» Exercise objective
In the listing that follows, locate the line containing "Współpraca (748, 375)" and the line containing "Załóż konto (1041, 319)". Retype exactly those two lines and every line between them, and nothing more.

Data supplied Block Start

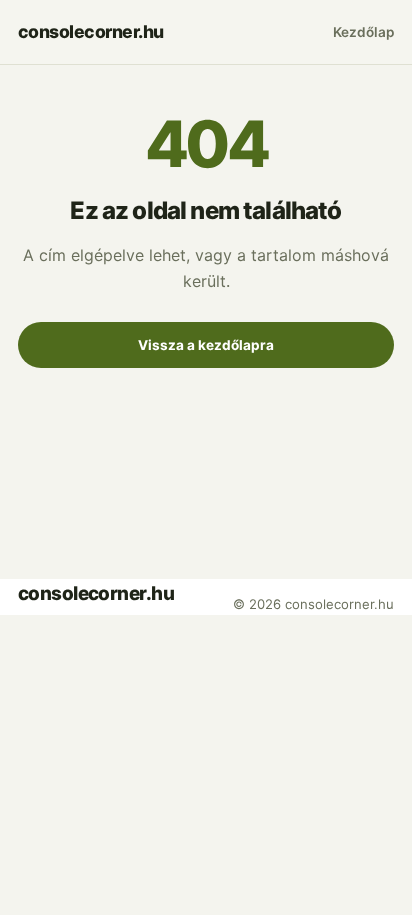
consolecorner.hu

Data supplied Block End
Data supplied Block Start

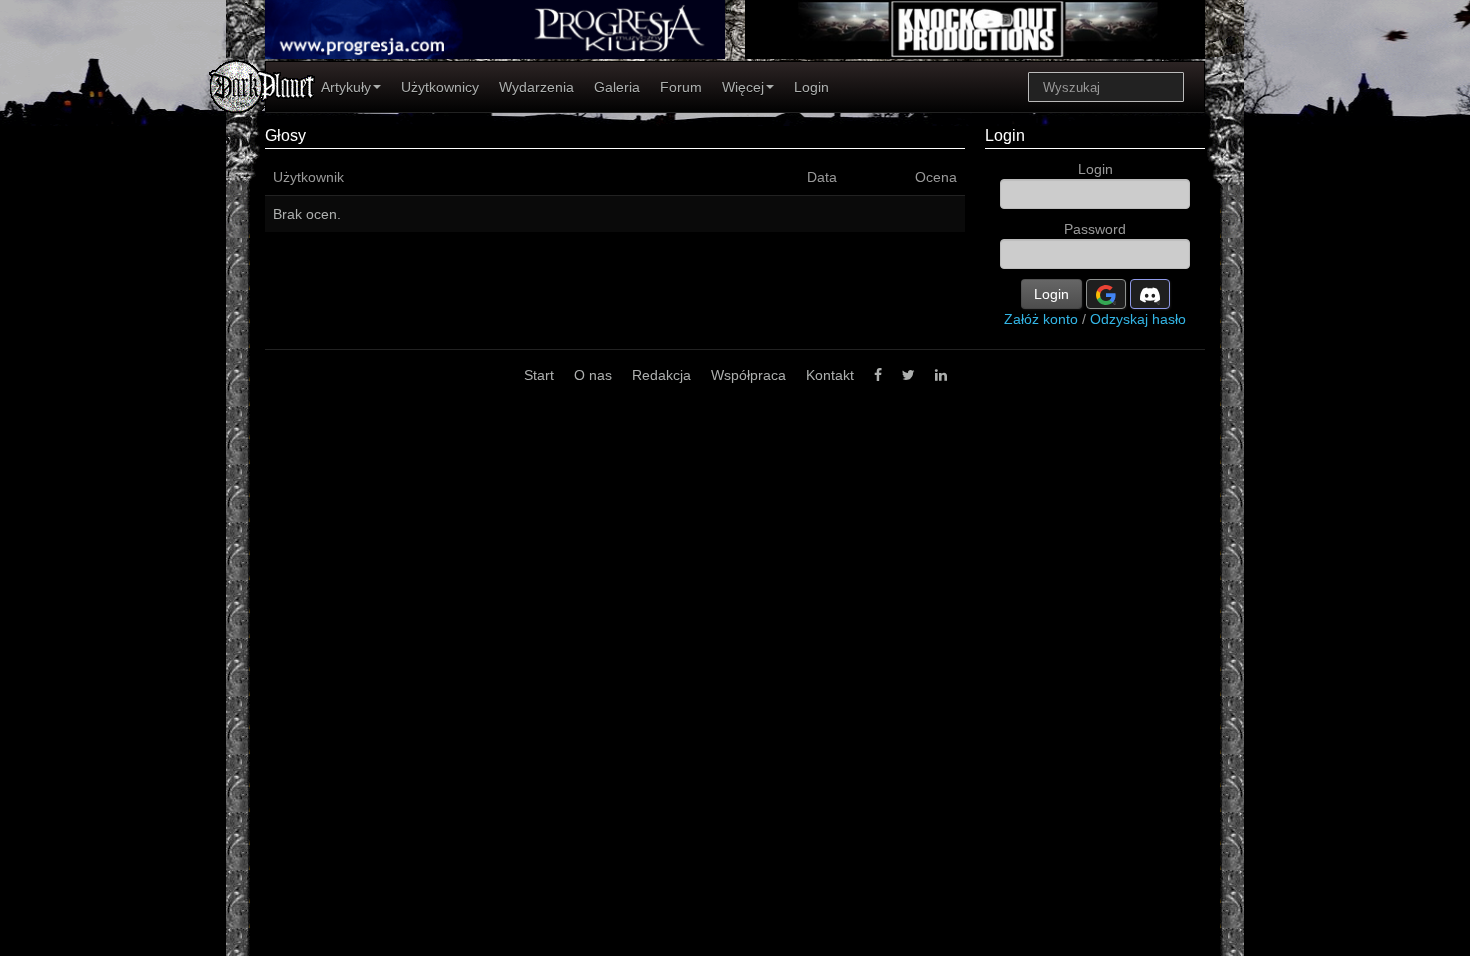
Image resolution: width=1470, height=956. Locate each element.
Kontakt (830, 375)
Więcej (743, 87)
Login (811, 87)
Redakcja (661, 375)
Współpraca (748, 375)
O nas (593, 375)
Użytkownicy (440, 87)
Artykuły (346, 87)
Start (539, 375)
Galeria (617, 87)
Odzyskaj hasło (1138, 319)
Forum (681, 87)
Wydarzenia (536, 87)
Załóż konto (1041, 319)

Data supplied Block End

» Task result
Współpraca (748, 375)
O nas (593, 375)
Użytkownicy (440, 87)
Artykuły (346, 87)
Start (539, 375)
Galeria (617, 87)
Odzyskaj hasło (1138, 319)
Forum (681, 87)
Wydarzenia (536, 87)
Załóż konto (1041, 319)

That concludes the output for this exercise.